Un gobierno racional detendría cualquier medida o plan que pudiera deteriorar más su imagen y generar mayor descontento en la población. Sin embargo, ellos prescinden de cualquier pizca de cordura y van hacia delante con todas sus acciones. Tienen mucha urgencia por consolidar su hegemonía. ¿Por qué tanto apuro?

A pesar de la crítica situación del país y del gobierno, estos ahora embisten con la llamada “Consulta Nacional sobre la Calidad Educativa” que no es más que un engaño para darle cierta legitimidad al nuevo currículo bolivariano y a la aplicación definitiva de la resolución 058.

Todo es parte de la estrategia por “partidizar” más que politizar la educación venezolana. Está encuadrada en el afán de crear una hegemonía a todo nivel que les permita construir al “hombre nuevo” del que vienen hablando desde hace varios años. Es educar a nuestros niños y adolescentes en el marco de una enseñanza ideológica.

Buscan sembrar en la mente de los escolares la pertinencia de la injerencia cubana. Tratan de justificar la existencia de grupos armados al margen de la ley. Y por supuesto persiguen consolidar la figura de Chávez como un mito, buscando seguir viviendo de la conexión emocional que el difunto presidente creó con una parte de la población.

Ese currículo bolivariano fue hecho en Cuba como parte del interés de los Castro de seguir ocupando Venezuela y beneficiándose de sus recursos.

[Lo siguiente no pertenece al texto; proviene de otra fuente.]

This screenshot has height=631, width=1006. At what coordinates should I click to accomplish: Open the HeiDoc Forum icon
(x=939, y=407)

No importa lo que usted opine sobre ese nuevo modelo, esa consulta es un teatro que solo persigue crear la sensación de haber consultado al pueblo.

En el sistema que pretenden imponer se busca acabar con toda posibilidad de disidencia en el presente y en el futuro. En el presente, ejerciendo presión sobre los colegios y los jóvenes que reclaman un futuro más democrático y transparente. Y en el futuro, porque tratan de moldear la mentalidad de los niños para ponerlos al servicio del “proceso”.

Afortunadamente, se han topado con la férrea resistencia de padres y representantes en los colegios, quienes por encima de la “prohibición legal” de manifestar espontáneamente dictada por el TSJ están en la calle rechazando con fuerza el intento educativo gubernamental.

La educación es uno de los temas que une a todo el país opositor. Nadie desea que a nuestros niños y adolescentes los formen como milicianos al servicio de una parcialidad política carente de escrúpulos. Todos rechazamos la conversión del país en una nueva provincia cubana. Buena parte de los propios oficialistas ven con recelo y repudian el modelo educativo ideológico y partidista.

La educación es uno de los pilares del desarrollo de cualquier sociedad, siempre y cuando esté sustentada en la proactividad, productividad y la formación de ciudadanos caracterizados por el libre pensamiento. La diversidad y la pluralidad son parte esencial de una democracia.

Luchemos todos contra el currículo bolivariano y la resolución 058. Yo no deseo que mis hijos, ni los de ningún venezolano, aprendan a sumar con la figura del miliciano armado con un fusil. Tampoco que crezcan rindiéndole pleitesía a la figura de un hombre para saciar las ansias de poder de un grupito de vivos. ¿Tú quieres eso para tus hijos?